Given entries —
>>>>

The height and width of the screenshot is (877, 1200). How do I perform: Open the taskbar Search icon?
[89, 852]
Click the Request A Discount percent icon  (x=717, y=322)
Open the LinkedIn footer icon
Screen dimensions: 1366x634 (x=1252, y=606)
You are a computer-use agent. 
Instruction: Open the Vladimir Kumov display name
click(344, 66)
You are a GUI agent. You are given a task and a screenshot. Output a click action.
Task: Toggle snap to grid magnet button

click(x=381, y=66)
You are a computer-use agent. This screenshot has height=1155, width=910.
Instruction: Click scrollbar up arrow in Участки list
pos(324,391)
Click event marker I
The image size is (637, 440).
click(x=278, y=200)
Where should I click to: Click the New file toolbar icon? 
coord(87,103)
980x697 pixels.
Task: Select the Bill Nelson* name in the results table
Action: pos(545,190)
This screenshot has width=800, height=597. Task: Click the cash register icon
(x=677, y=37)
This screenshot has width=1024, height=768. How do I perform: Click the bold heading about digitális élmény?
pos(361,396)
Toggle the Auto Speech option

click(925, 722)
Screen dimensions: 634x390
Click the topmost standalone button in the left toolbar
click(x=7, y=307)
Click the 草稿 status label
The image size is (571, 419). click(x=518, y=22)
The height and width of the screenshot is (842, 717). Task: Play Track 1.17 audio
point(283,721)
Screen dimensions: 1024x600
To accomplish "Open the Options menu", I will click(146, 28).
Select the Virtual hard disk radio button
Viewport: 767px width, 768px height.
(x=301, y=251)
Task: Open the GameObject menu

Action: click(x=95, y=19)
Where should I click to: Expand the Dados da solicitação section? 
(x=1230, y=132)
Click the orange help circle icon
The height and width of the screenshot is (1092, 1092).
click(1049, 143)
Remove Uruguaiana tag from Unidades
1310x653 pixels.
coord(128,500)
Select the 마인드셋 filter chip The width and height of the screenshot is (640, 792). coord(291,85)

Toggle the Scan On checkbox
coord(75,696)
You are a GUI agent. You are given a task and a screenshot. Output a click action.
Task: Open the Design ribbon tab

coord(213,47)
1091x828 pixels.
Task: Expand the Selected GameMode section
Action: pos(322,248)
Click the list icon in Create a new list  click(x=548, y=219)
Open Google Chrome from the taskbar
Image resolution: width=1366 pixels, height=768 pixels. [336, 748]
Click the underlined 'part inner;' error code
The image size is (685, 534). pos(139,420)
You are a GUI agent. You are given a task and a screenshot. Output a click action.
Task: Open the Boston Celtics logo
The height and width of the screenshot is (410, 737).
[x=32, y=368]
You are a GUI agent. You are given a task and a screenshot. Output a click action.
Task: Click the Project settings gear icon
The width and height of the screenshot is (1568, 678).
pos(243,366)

<<<<

Problem description — From the listing above, return every line that carries the string "computer".

Answer section —
You are a computer-use agent. 
You are a computer-use agent. This screenshot has height=1155, width=910.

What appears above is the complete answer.